> RECORDS SHOWN:
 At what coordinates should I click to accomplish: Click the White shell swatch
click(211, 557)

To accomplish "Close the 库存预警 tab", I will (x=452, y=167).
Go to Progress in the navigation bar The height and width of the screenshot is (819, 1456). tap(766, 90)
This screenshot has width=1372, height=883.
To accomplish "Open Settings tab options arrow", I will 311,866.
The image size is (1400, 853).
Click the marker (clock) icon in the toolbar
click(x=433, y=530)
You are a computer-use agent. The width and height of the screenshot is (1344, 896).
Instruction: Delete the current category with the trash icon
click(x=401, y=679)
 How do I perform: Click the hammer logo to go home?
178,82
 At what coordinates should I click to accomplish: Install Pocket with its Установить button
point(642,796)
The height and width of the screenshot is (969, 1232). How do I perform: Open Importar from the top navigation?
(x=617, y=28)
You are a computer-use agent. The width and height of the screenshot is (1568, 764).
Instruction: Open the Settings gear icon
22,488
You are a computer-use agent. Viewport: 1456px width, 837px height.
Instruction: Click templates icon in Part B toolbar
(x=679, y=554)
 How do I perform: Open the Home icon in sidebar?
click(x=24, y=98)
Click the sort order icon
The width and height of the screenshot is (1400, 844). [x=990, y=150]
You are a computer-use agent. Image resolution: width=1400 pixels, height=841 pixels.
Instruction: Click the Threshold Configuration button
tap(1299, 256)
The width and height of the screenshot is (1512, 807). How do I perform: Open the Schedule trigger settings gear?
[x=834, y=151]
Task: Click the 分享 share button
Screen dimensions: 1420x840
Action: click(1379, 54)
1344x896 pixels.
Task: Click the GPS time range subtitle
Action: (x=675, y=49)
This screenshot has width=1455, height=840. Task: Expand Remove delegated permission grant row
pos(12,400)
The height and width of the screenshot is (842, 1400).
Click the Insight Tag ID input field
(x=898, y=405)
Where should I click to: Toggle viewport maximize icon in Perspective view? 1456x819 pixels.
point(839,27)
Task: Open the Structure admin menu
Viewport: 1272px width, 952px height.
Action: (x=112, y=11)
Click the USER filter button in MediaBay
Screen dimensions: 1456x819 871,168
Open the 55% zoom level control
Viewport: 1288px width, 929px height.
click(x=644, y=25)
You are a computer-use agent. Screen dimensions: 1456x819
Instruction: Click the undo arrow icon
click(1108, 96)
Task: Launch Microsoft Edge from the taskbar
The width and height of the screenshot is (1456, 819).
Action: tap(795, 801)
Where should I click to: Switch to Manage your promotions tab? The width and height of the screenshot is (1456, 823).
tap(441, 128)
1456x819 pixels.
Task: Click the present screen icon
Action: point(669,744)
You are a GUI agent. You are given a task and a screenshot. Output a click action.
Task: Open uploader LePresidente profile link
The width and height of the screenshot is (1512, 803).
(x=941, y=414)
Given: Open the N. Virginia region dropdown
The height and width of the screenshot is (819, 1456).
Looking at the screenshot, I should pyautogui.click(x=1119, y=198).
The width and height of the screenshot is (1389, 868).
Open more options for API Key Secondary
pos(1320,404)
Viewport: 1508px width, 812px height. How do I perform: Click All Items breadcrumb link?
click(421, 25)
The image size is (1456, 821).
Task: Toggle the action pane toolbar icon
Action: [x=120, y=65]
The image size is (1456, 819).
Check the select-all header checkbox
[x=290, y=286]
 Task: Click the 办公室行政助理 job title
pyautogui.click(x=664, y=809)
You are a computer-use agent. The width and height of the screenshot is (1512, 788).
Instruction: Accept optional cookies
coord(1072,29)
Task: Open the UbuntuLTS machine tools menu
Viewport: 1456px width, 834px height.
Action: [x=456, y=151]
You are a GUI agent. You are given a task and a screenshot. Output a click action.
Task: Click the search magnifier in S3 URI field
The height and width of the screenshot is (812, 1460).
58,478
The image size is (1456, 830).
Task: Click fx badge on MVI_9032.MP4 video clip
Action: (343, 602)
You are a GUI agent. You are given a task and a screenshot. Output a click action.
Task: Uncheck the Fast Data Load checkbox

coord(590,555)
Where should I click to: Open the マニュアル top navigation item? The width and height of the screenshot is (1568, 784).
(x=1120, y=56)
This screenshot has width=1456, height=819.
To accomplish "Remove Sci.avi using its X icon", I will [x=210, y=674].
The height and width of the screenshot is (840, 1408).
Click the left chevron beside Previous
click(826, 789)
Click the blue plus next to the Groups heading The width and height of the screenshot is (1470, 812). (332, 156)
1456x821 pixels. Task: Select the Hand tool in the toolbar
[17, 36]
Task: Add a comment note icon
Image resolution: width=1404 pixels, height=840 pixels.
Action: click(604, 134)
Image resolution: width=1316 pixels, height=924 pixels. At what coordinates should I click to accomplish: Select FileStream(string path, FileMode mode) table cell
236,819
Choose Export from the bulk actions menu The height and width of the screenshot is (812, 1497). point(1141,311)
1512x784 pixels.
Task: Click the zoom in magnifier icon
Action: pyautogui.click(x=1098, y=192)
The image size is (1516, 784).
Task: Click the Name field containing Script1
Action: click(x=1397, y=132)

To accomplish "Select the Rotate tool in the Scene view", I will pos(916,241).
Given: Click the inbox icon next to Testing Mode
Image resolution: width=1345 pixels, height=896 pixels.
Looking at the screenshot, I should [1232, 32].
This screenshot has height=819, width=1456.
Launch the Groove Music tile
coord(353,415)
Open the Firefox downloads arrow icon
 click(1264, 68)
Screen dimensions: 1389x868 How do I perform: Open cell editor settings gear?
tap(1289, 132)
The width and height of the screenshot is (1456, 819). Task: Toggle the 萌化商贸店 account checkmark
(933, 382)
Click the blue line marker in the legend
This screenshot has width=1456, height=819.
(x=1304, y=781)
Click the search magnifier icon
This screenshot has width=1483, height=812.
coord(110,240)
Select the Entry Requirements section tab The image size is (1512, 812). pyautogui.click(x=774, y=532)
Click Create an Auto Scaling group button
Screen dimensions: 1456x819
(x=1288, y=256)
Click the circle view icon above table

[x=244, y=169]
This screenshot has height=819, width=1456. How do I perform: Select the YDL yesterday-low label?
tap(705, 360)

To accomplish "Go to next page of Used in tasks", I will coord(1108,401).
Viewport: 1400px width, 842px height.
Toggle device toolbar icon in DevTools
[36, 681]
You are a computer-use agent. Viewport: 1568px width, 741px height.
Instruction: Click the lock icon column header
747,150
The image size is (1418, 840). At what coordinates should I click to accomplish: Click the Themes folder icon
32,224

> REQUIRED WORK: Each entry is to be given again, exactly as it stands.

> OUTPUT OF THE EXERCISE:
 At what coordinates should I click to accomplish: Click the White shell swatch
click(211, 557)

To accomplish "Close the 库存预警 tab", I will (x=452, y=167).
Go to Progress in the navigation bar The height and width of the screenshot is (819, 1456). tap(766, 90)
This screenshot has width=1372, height=883.
To accomplish "Open Settings tab options arrow", I will 311,866.
The image size is (1400, 853).
Click the marker (clock) icon in the toolbar
click(x=433, y=530)
You are a computer-use agent. The width and height of the screenshot is (1344, 896).
Instruction: Delete the current category with the trash icon
click(x=401, y=679)
 How do I perform: Click the hammer logo to go home?
178,82
 At what coordinates should I click to accomplish: Install Pocket with its Установить button
point(642,796)
The height and width of the screenshot is (969, 1232). How do I perform: Open Importar from the top navigation?
(x=617, y=28)
You are a computer-use agent. The width and height of the screenshot is (1568, 764).
Instruction: Open the Settings gear icon
22,488
You are a computer-use agent. Viewport: 1456px width, 837px height.
Instruction: Click templates icon in Part B toolbar
(x=679, y=554)
 How do I perform: Open the Home icon in sidebar?
click(x=24, y=98)
Click the sort order icon
The width and height of the screenshot is (1400, 844). [x=990, y=150]
You are a computer-use agent. Image resolution: width=1400 pixels, height=841 pixels.
Instruction: Click the Threshold Configuration button
tap(1299, 256)
The width and height of the screenshot is (1512, 807). How do I perform: Open the Schedule trigger settings gear?
[x=834, y=151]
Task: Click the 分享 share button
Screen dimensions: 1420x840
Action: click(1379, 54)
1344x896 pixels.
Task: Click the GPS time range subtitle
Action: (x=675, y=49)
This screenshot has width=1455, height=840. Task: Expand Remove delegated permission grant row
pos(12,400)
The height and width of the screenshot is (842, 1400).
Click the Insight Tag ID input field
(x=898, y=405)
Where should I click to: Toggle viewport maximize icon in Perspective view? 1456x819 pixels.
point(839,27)
Task: Open the Structure admin menu
Viewport: 1272px width, 952px height.
Action: (x=112, y=11)
Click the USER filter button in MediaBay
Screen dimensions: 1456x819 871,168
Open the 55% zoom level control
Viewport: 1288px width, 929px height.
click(x=644, y=25)
You are a computer-use agent. Screen dimensions: 1456x819
Instruction: Click the undo arrow icon
click(1108, 96)
Task: Launch Microsoft Edge from the taskbar
The width and height of the screenshot is (1456, 819).
Action: tap(795, 801)
Where should I click to: Switch to Manage your promotions tab? The width and height of the screenshot is (1456, 823).
tap(441, 128)
1456x819 pixels.
Task: Click the present screen icon
Action: point(669,744)
You are a GUI agent. You are given a task and a screenshot. Output a click action.
Task: Open uploader LePresidente profile link
The width and height of the screenshot is (1512, 803).
(x=941, y=414)
Given: Open the N. Virginia region dropdown
The height and width of the screenshot is (819, 1456).
Looking at the screenshot, I should pyautogui.click(x=1119, y=198).
The width and height of the screenshot is (1389, 868).
Open more options for API Key Secondary
pos(1320,404)
Viewport: 1508px width, 812px height. How do I perform: Click All Items breadcrumb link?
click(421, 25)
The image size is (1456, 821).
Task: Toggle the action pane toolbar icon
Action: [x=120, y=65]
The image size is (1456, 819).
Check the select-all header checkbox
[x=290, y=286]
 Task: Click the 办公室行政助理 job title
pyautogui.click(x=664, y=809)
You are a computer-use agent. The width and height of the screenshot is (1512, 788).
Instruction: Accept optional cookies
coord(1072,29)
Task: Open the UbuntuLTS machine tools menu
Viewport: 1456px width, 834px height.
Action: [x=456, y=151]
You are a GUI agent. You are given a task and a screenshot. Output a click action.
Task: Click the search magnifier in S3 URI field
The height and width of the screenshot is (812, 1460).
58,478
The image size is (1456, 830).
Task: Click fx badge on MVI_9032.MP4 video clip
Action: (343, 602)
You are a GUI agent. You are given a task and a screenshot. Output a click action.
Task: Uncheck the Fast Data Load checkbox

coord(590,555)
Where should I click to: Open the マニュアル top navigation item? The width and height of the screenshot is (1568, 784).
(x=1120, y=56)
This screenshot has width=1456, height=819.
To accomplish "Remove Sci.avi using its X icon", I will [x=210, y=674].
The height and width of the screenshot is (840, 1408).
Click the left chevron beside Previous
click(826, 789)
Click the blue plus next to the Groups heading The width and height of the screenshot is (1470, 812). (332, 156)
1456x821 pixels. Task: Select the Hand tool in the toolbar
[17, 36]
Task: Add a comment note icon
Image resolution: width=1404 pixels, height=840 pixels.
Action: click(604, 134)
Image resolution: width=1316 pixels, height=924 pixels. At what coordinates should I click to accomplish: Select FileStream(string path, FileMode mode) table cell
236,819
Choose Export from the bulk actions menu The height and width of the screenshot is (812, 1497). point(1141,311)
1512x784 pixels.
Task: Click the zoom in magnifier icon
Action: pyautogui.click(x=1098, y=192)
The image size is (1516, 784).
Task: Click the Name field containing Script1
Action: click(x=1397, y=132)

To accomplish "Select the Rotate tool in the Scene view", I will pos(916,241).
Given: Click the inbox icon next to Testing Mode
Image resolution: width=1345 pixels, height=896 pixels.
Looking at the screenshot, I should [1232, 32].
This screenshot has height=819, width=1456.
Launch the Groove Music tile
coord(353,415)
Open the Firefox downloads arrow icon
 click(1264, 68)
Screen dimensions: 1389x868 How do I perform: Open cell editor settings gear?
tap(1289, 132)
The width and height of the screenshot is (1456, 819). Task: Toggle the 萌化商贸店 account checkmark
(933, 382)
Click the blue line marker in the legend
This screenshot has width=1456, height=819.
(x=1304, y=781)
Click the search magnifier icon
This screenshot has width=1483, height=812.
coord(110,240)
Select the Entry Requirements section tab The image size is (1512, 812). pyautogui.click(x=774, y=532)
Click Create an Auto Scaling group button
Screen dimensions: 1456x819
(x=1288, y=256)
Click the circle view icon above table

[x=244, y=169]
This screenshot has height=819, width=1456. How do I perform: Select the YDL yesterday-low label?
tap(705, 360)

To accomplish "Go to next page of Used in tasks", I will coord(1108,401).
Viewport: 1400px width, 842px height.
Toggle device toolbar icon in DevTools
[36, 681]
You are a computer-use agent. Viewport: 1568px width, 741px height.
Instruction: Click the lock icon column header
747,150
The image size is (1418, 840). At what coordinates should I click to accomplish: Click the Themes folder icon
32,224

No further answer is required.